(Collection entries)
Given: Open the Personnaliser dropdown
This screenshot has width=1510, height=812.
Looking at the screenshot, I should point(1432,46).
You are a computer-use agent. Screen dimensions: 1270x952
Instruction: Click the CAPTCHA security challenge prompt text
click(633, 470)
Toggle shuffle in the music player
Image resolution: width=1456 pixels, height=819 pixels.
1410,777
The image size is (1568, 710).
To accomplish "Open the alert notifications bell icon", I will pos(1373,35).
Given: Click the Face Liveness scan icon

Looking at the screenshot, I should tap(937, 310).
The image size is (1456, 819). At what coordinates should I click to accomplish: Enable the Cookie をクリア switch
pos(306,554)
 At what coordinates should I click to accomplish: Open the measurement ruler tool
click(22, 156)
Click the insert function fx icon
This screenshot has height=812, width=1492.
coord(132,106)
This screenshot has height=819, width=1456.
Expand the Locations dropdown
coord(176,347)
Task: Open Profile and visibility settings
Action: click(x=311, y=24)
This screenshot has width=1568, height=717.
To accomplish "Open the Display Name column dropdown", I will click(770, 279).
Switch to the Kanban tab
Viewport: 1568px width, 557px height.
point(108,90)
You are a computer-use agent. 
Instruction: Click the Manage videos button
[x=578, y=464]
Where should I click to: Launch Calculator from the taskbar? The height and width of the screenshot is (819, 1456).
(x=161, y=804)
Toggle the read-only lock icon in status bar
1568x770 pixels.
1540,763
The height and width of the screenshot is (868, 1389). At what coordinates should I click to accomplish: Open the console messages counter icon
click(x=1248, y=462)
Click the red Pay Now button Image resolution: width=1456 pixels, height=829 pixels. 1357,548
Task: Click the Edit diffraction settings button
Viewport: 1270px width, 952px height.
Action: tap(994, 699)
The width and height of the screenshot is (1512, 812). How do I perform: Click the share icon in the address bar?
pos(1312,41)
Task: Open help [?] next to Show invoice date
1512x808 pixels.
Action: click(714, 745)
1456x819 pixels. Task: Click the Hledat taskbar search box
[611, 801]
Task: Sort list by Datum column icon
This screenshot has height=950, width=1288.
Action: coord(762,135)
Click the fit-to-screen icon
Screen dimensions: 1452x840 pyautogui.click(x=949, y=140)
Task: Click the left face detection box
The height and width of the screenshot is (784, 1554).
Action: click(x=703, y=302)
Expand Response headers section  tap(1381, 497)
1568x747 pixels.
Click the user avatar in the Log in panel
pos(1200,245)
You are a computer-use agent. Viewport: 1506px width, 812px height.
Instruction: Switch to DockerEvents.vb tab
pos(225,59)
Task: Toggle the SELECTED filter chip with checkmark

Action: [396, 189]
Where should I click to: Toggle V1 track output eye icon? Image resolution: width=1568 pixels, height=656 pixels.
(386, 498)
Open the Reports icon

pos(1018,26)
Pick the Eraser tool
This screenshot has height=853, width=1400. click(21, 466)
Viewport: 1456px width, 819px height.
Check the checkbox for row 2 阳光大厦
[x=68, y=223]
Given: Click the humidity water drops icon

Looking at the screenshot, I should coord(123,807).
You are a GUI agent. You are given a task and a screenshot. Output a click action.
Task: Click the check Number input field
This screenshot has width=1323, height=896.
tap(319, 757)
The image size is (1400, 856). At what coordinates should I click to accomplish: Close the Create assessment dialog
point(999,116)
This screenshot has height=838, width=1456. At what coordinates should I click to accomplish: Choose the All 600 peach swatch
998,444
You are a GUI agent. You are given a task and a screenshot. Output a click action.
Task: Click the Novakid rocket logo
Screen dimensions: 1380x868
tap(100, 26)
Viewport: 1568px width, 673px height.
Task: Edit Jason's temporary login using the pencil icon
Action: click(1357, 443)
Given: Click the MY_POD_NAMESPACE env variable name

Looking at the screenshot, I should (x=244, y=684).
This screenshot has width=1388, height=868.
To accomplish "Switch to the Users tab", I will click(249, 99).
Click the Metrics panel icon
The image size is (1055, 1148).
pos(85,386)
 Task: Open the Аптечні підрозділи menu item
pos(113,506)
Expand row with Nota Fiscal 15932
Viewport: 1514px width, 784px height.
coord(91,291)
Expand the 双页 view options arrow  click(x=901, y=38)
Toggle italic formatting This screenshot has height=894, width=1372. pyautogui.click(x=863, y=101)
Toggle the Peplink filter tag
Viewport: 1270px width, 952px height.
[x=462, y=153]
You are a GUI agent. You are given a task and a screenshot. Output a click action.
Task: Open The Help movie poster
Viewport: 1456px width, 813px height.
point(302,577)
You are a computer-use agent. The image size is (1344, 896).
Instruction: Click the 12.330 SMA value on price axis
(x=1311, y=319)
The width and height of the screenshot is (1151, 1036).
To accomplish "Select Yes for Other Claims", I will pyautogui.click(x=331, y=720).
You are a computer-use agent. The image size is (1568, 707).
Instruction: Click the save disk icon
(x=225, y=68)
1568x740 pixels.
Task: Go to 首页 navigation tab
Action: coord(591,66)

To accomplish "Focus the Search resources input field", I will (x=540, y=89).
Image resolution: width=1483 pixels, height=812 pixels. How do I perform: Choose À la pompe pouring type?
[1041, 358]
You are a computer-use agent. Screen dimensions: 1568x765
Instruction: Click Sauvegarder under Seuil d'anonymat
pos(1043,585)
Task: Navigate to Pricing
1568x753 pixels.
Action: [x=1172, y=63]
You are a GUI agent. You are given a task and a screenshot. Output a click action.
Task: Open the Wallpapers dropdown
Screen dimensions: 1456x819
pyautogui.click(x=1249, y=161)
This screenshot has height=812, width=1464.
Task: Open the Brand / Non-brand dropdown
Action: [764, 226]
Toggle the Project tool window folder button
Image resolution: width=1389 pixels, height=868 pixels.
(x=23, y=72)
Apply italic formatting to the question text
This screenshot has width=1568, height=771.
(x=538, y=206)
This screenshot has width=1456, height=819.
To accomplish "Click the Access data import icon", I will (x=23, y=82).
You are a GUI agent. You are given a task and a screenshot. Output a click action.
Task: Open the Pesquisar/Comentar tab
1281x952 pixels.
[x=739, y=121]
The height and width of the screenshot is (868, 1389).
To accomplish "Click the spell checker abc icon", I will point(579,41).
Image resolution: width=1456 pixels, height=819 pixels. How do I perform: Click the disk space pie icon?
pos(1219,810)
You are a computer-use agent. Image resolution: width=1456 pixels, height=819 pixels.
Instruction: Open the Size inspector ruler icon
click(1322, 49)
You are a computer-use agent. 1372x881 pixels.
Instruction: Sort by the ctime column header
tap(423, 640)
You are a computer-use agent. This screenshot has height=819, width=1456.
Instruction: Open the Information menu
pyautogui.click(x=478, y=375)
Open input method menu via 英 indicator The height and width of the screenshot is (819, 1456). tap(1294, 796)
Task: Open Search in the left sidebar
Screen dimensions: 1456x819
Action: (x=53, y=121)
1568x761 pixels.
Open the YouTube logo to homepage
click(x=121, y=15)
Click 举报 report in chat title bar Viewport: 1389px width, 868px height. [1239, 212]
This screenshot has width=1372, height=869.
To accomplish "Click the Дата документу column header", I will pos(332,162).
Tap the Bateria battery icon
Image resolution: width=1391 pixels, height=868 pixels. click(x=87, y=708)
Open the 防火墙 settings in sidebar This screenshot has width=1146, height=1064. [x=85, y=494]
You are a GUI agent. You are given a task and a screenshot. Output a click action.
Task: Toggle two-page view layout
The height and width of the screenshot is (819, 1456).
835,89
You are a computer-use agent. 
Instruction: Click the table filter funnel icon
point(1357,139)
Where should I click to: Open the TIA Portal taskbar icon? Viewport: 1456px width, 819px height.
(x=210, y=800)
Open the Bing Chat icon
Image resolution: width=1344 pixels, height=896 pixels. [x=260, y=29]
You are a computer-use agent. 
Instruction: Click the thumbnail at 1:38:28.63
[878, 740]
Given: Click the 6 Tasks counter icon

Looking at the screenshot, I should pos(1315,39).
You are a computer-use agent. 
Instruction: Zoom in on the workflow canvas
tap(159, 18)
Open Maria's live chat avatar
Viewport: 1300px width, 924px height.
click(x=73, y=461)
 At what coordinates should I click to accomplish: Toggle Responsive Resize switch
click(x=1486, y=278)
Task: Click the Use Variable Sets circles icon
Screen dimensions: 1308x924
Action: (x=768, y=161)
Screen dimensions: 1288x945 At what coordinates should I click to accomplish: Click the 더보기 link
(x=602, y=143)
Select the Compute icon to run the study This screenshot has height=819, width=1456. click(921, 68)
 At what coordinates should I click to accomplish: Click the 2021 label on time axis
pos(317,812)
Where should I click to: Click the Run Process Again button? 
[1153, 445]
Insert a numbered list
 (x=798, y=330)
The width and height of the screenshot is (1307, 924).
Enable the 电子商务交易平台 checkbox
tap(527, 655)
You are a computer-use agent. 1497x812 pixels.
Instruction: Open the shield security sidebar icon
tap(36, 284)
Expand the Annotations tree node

* _TASK REQUIREMENTS_: Please give again the lines above between the line holding "At what coordinates should I click to accomplish: Toggle" and the line holding "Select the Compute", inclusive, exactly as they are and with nothing added.

* _ANSWER BOX_:
 At what coordinates should I click to accomplish: Toggle Responsive Resize switch
click(x=1486, y=278)
Task: Click the Use Variable Sets circles icon
Screen dimensions: 1308x924
Action: (x=768, y=161)
Screen dimensions: 1288x945 At what coordinates should I click to accomplish: Click the 더보기 link
(x=602, y=143)
Select the Compute icon to run the study This screenshot has height=819, width=1456. click(921, 68)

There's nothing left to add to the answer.